TikTok announces new measures to strengthen European user data protections

‘Project Clover’ intends to not only meet European data security standards, but ideally set new ones.

TikTok has announced several new measures to enhance its existing data protections with the introduction of ‘Project Clover’.

The project will create a secure European enclave for UK and EEA TikTok user data and includes the opening of new data centres in Ireland and Norway, the latter of which will be run on 100% renewable energy.

Once complete, these two new data centres, along with another already under construction in Dublin, will become the default storage location for TikTok's European user data, with a total annual investment of €1.2bn.

Additionally, to provide independent oversight, the platform announced the appointment of a third party European partner to oversee and audit data security from TikTok in Europe.
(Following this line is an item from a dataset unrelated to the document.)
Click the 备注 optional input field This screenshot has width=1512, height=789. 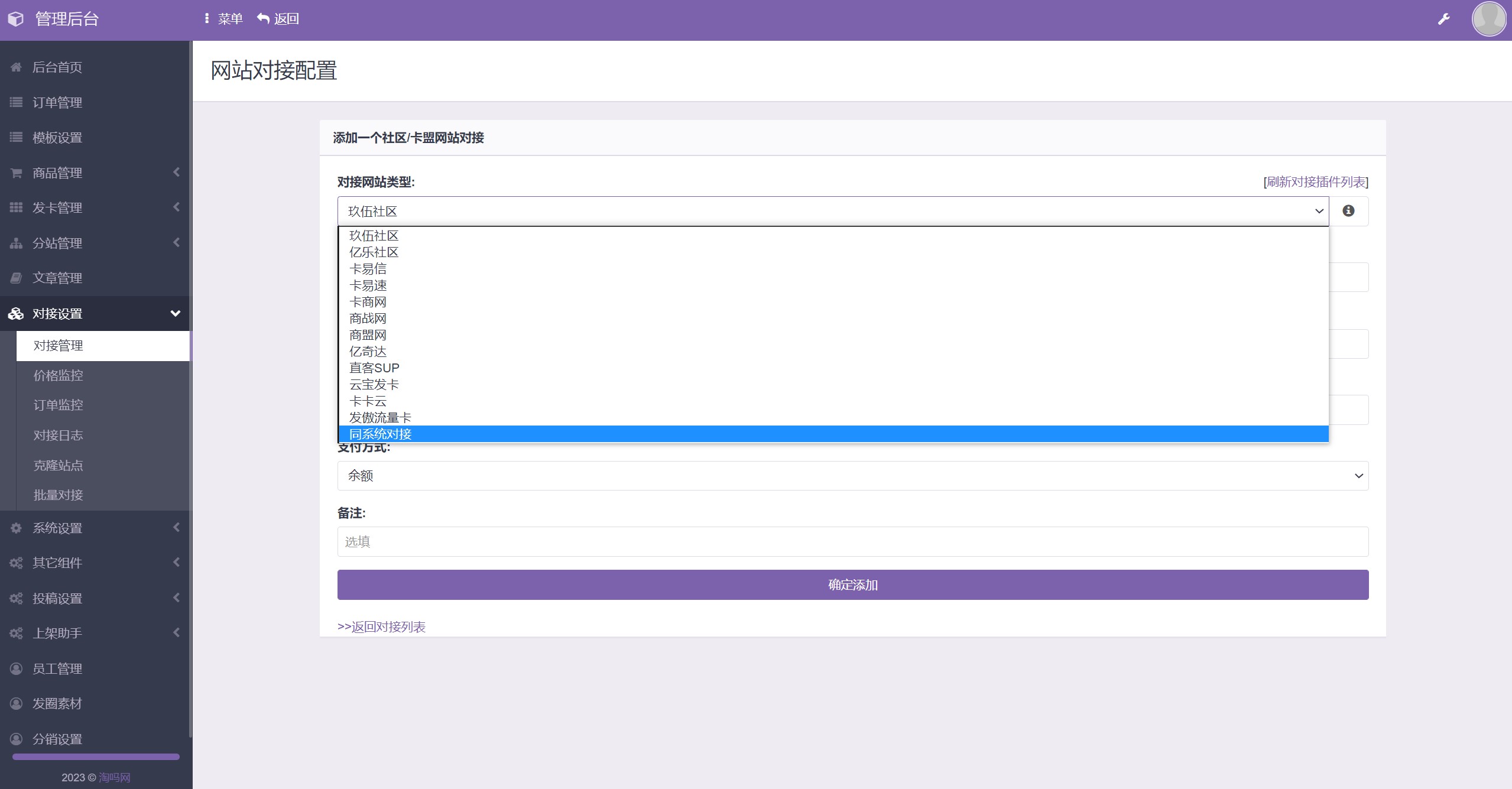click(852, 541)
The social media platform views these enhancements as building upon its security approach in the US, intending to further align its data management by introducing security gateways that minimise employee access to UK and European TikTok user data and data transfers from outside of Europe.
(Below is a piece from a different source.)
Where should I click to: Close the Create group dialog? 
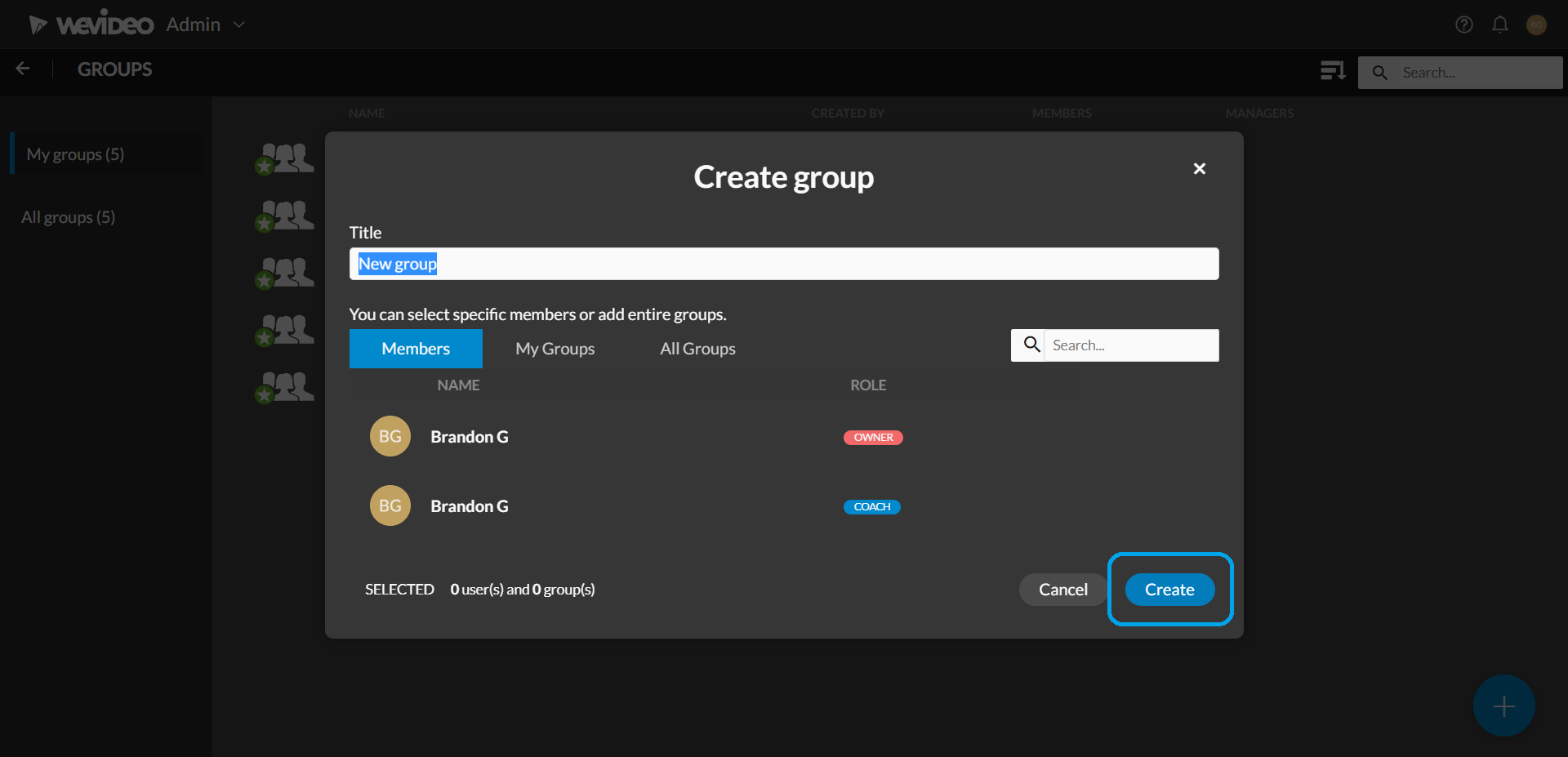pyautogui.click(x=1199, y=168)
Supposedly, with these new measures, any data access will not only comply with the relevant data protection laws but also have to first go through these security gateways and additional checks.
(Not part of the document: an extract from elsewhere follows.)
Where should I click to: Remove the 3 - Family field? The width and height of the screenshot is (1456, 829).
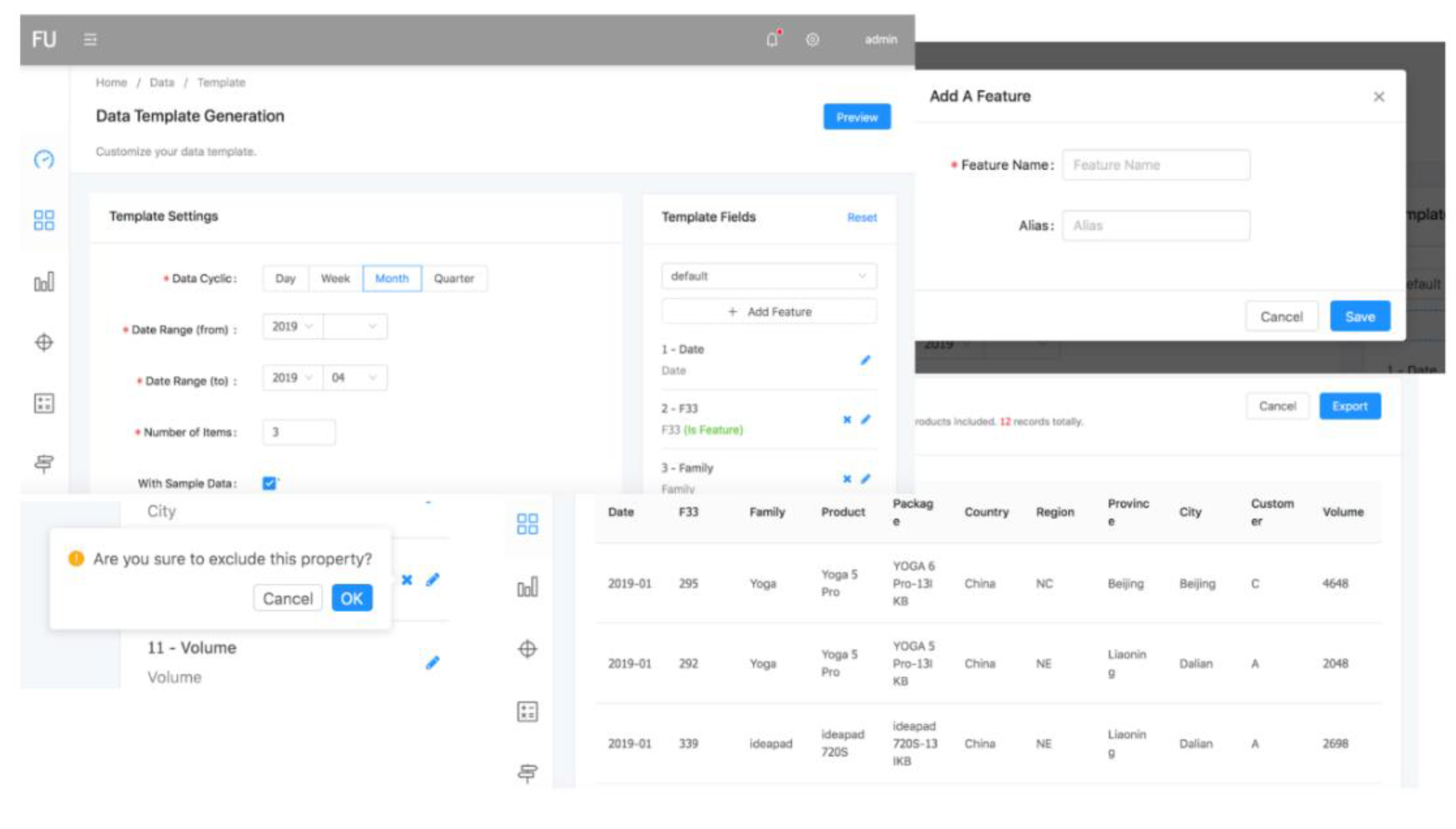(847, 479)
Implementing the latest privacy-enhancing tech

In addition to the new UK and EEA measures, TikTok will work with third parties to incorporate the latest privacy-enhancing advanced technology into its approach, including pseudonymisation of personal data, data aggregation and a system known as ‘differential privacy’.

An internal team has been heading up Project Clover since last year and its implementation will continue throughout the year and into 2024. TikTok expects to start storing European data in its new data centres later this year, with migration continuing into the next.

Once completed, the measures will ideally see TikTok leapfrog industry standards for European data security to begin setting new standards altogether. The plan is built upon the principles of containing European user data locally, minimising data flows outside of Europe and further reducing employee access to user data.

Theo Bertram, VP of Public Policy and Government Relations at TikTok said: "Project Clover cements our long-standing commitment to data security in Europe and will help ensure that our 150-million-strong European community enjoys industry-leading data protection and security."